**TASK BRIEF:**
Transcribe the lines below exactly. No image belongs in the transcription.

**Records from a data collection:**
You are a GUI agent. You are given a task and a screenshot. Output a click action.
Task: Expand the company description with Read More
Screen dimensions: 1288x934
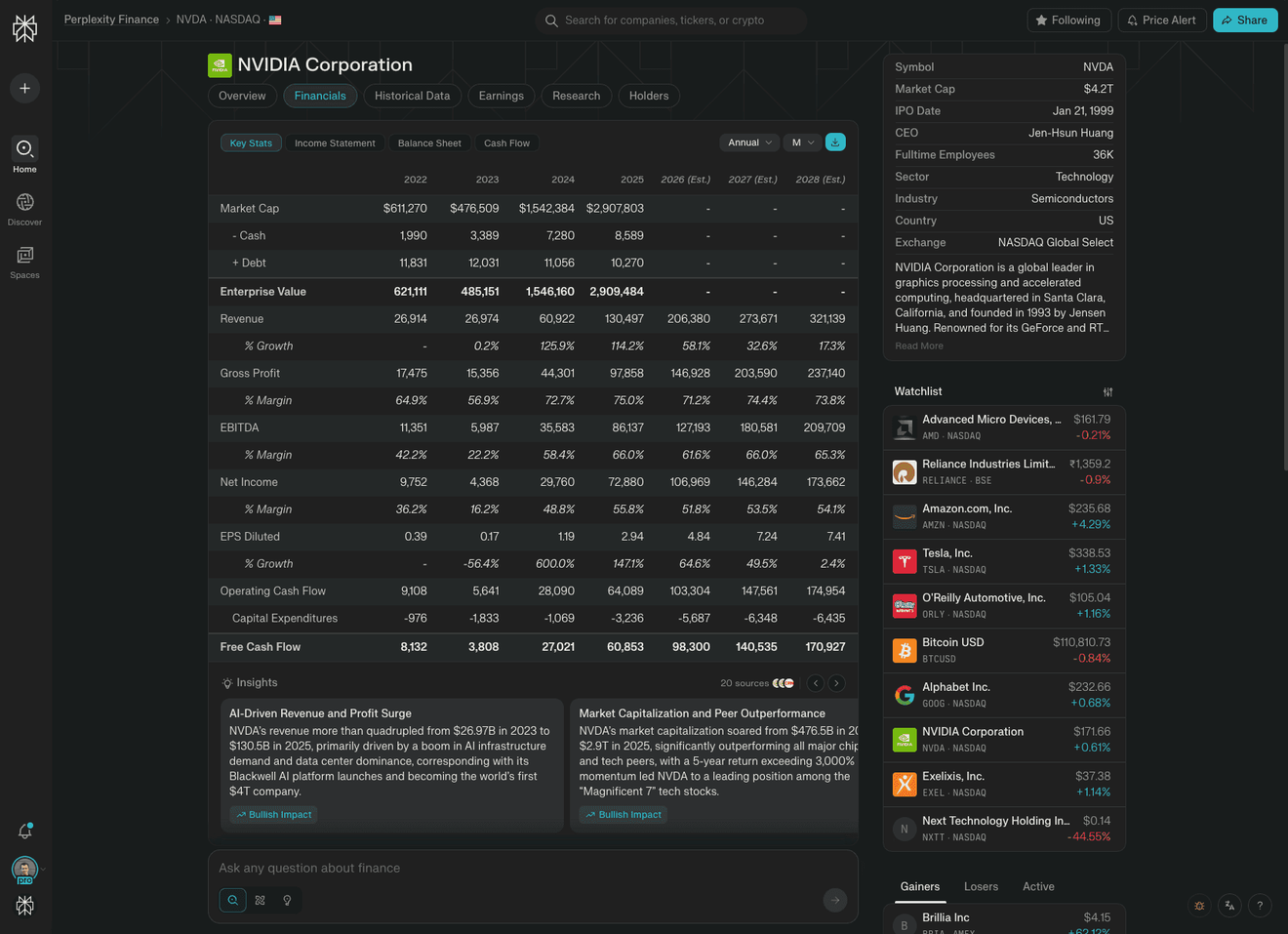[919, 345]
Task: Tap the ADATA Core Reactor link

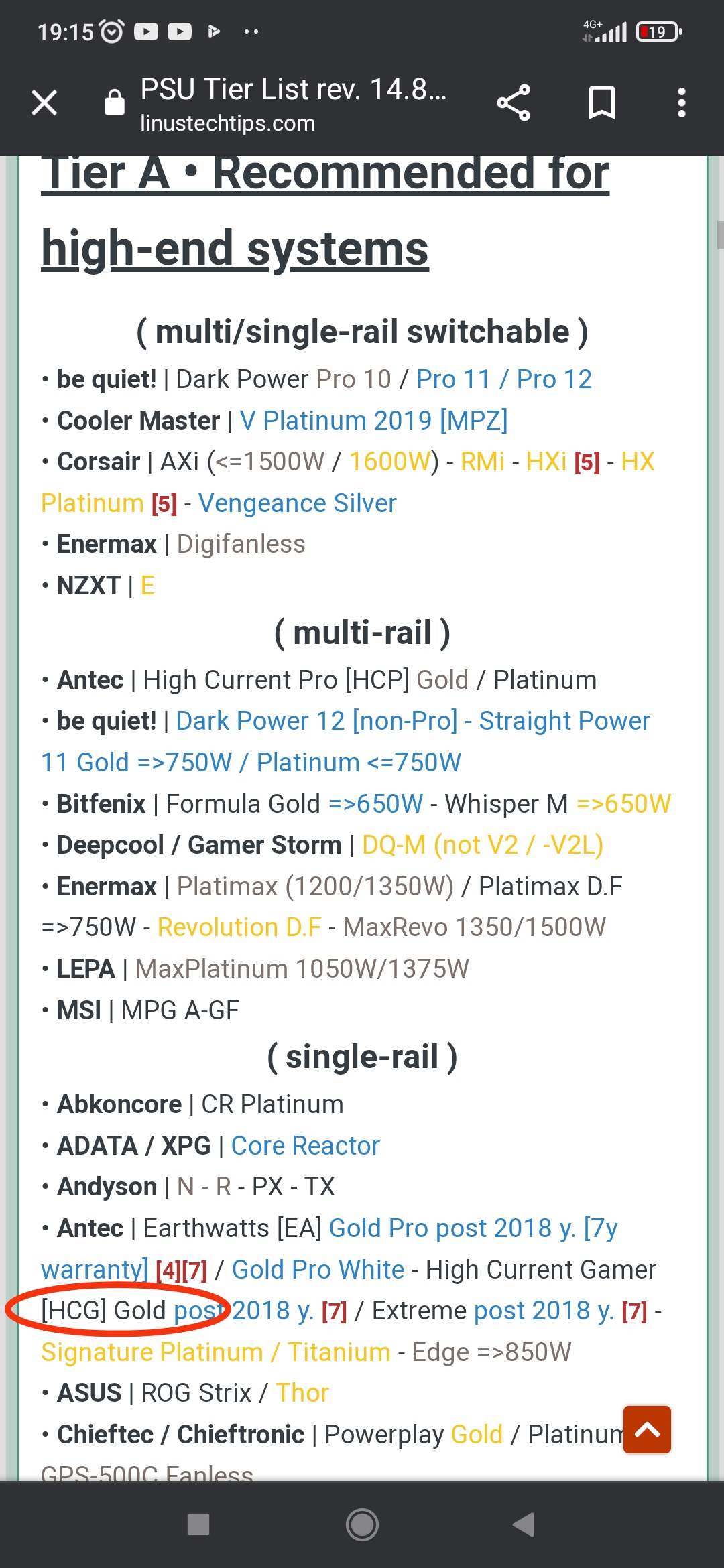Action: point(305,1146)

**ANSWER FOR THE TASK:**
You are a GUI agent. You are given a task and a screenshot. Output a click action.
Task: Expand the company description with Read More
Screen dimensions: 1288x934
[919, 345]
Task: Tap the ADATA Core Reactor link

Action: point(305,1146)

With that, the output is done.